L'essence du système émergent réside dans le fait que chaque nation possède sa propre cryptomonnaie ou CBDC. Une monnaie numérique de banque centrale (CBDC) est la forme numérique de la monnaie fiduciaire d'un pays qui constitue également une créance sur la banque centrale. Au lieu d'imprimer de l'argent, la banque centrale émet des pièces ou des comptes électroniques garantis par la pleine foi et le crédit du gouvernement.
Une plateforme d’échange mondiale faciliterait les échanges, chaque pays indiquant ses besoins et ses excédents. Par exemple, supposons que l’Inde cherche à acheter de la technologie aux États-Unis en utilisant des « crypto-roupies », mais que les États-Unis ne soient pas intéressés par ces crypto-roupies. Cependant, les États-Unis pourraient vouloir de l’uranium enrichi en provenance de Russie, pour lequel ils ont besoin de « crypto-roubles ». La Russie, à son tour, pourrait utiliser les crypto-roupies pour acheter des médicaments. Ce réseau de demandes et d’offres fonctionnerait sur une bourse où les crypto-monnaies s’ajusteraient en valeur en fonction des conditions du marché en temps réel.
Au moment où nous écrivons ces lignes, 134 pays et unions monétaires, représentant 98 % du PIB mondial, envisagent de créer une CBDC. En mai 2020, ce nombre n’était que de 35. Actuellement, 66 pays sont en phase avancée d’exploration – développement, pilote ou lancement. Il convient de noter que tous les pays du G20 explorent la possibilité d’une CBDC, dont 19 en sont à un stade avancé d’exploration. Parmi eux, 13 sont déjà en phase pilote. Il s’agit notamment du Brésil, du Japon, de l’Inde, de l’Australie, de la Russie et de la Turquie.

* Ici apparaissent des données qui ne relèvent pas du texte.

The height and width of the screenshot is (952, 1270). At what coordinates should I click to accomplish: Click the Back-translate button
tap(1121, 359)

Les États-Unis participent désormais à un projet transfrontalier de CBDC de gros, le projet Agorá, avec six autres grandes banques centrales. En mai, la Chambre des représentants des États-Unis a adopté un projet de loi interdisant l’émission directe d’une CBDC de détail, mais le Sénat n’a pas agi. La CBDC continue d’être un enjeu dans la campagne présidentielle américaine en cours.

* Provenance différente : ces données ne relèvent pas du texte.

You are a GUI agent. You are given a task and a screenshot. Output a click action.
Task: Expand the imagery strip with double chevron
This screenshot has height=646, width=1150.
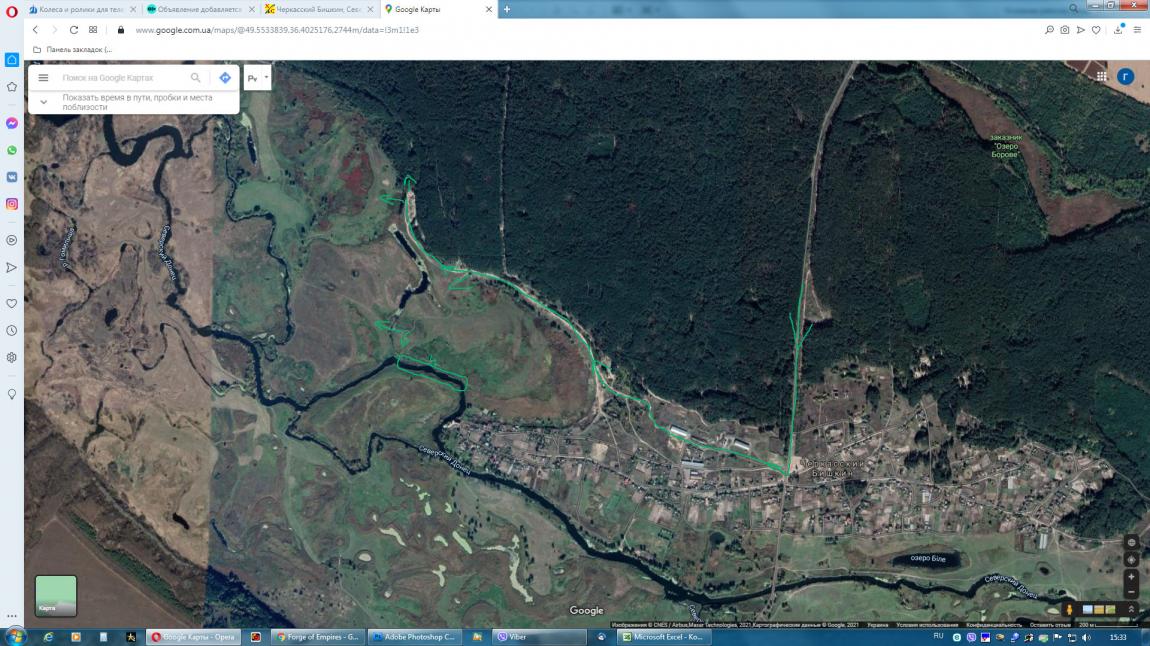[1131, 609]
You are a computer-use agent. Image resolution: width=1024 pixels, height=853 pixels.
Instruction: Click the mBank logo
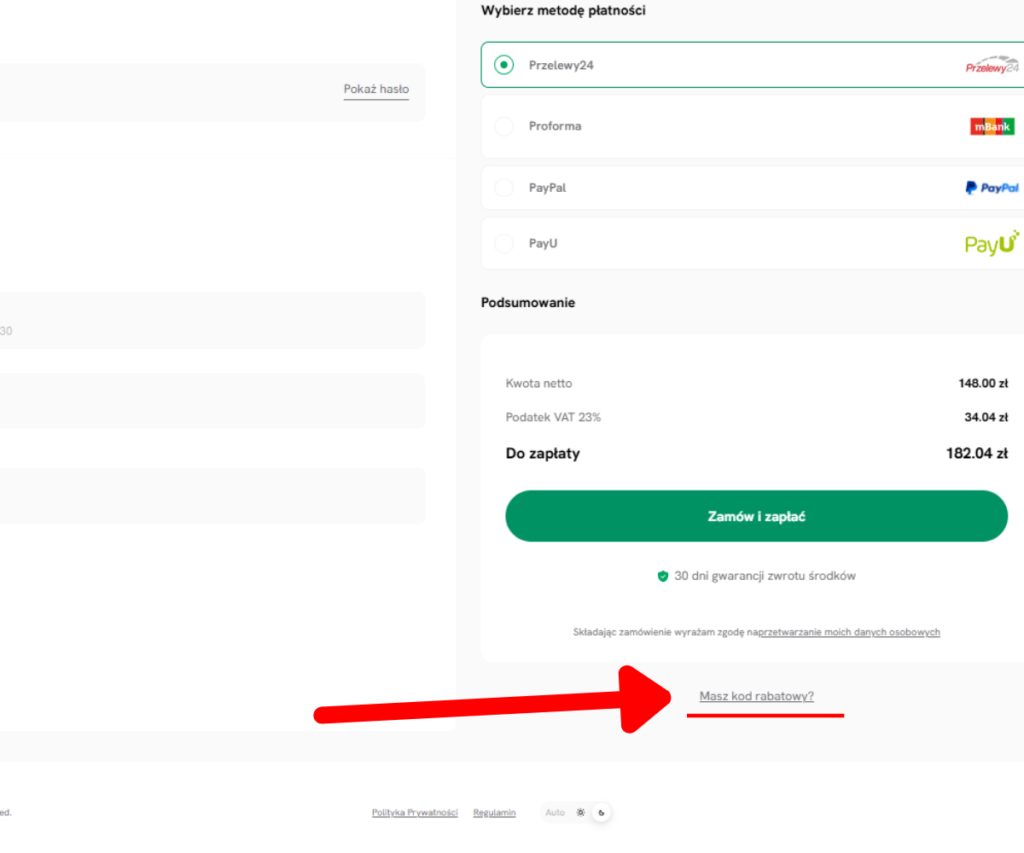(992, 127)
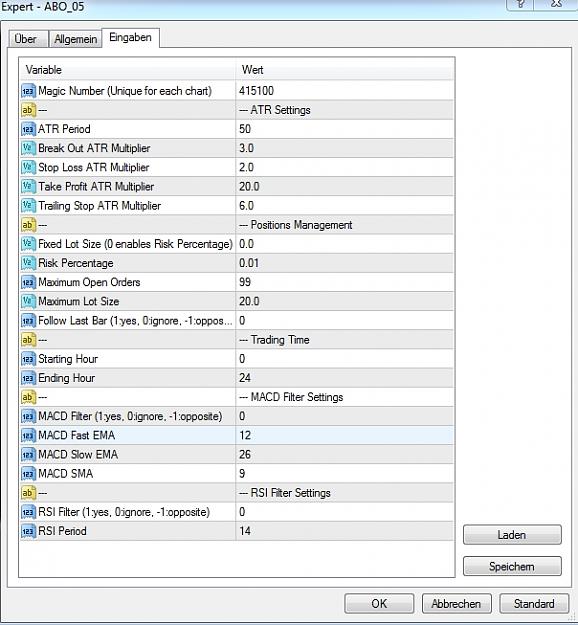Select the Ending Hour value field 24
The width and height of the screenshot is (578, 625).
point(345,378)
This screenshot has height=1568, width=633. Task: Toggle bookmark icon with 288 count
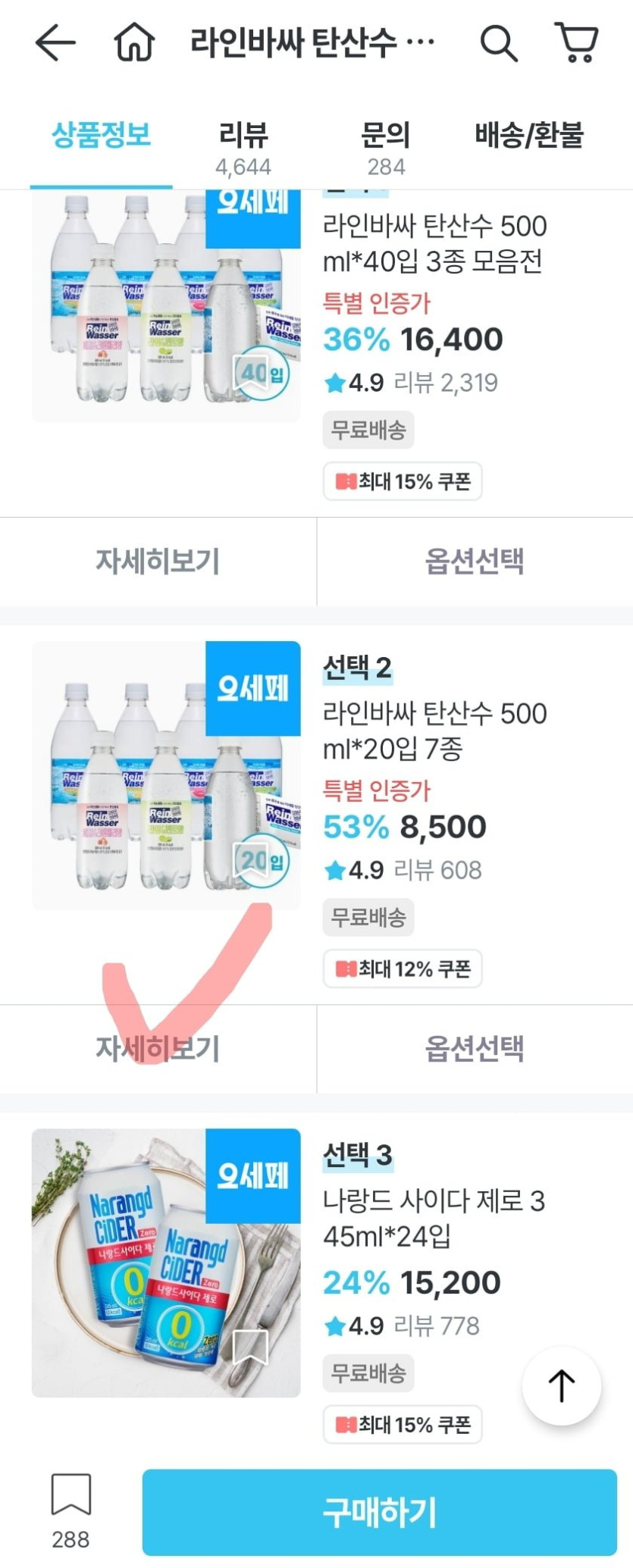coord(71,1495)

Nous vivons aujourd’hui une époque de bouleversements majeurs. Alors que les citoyens ordinaires hésitent entre détenirdes liquidités ou des actifs numériques , le paysage financier et géopolitique se transforme dans le monde entier. Le compte à rebours jusqu’à 2025 suscite de l’anticipation : quelles innovations et quelles perturbations l’année nous réserve-t-elle ? Sera-ce vraiment l’aube des cryptomonnaies soutenues par les États, qui redéfiniront la manière dont les nations commercent, effectuent des transactions et interagissent sur la scène mondiale ? Seul le temps nous le dira.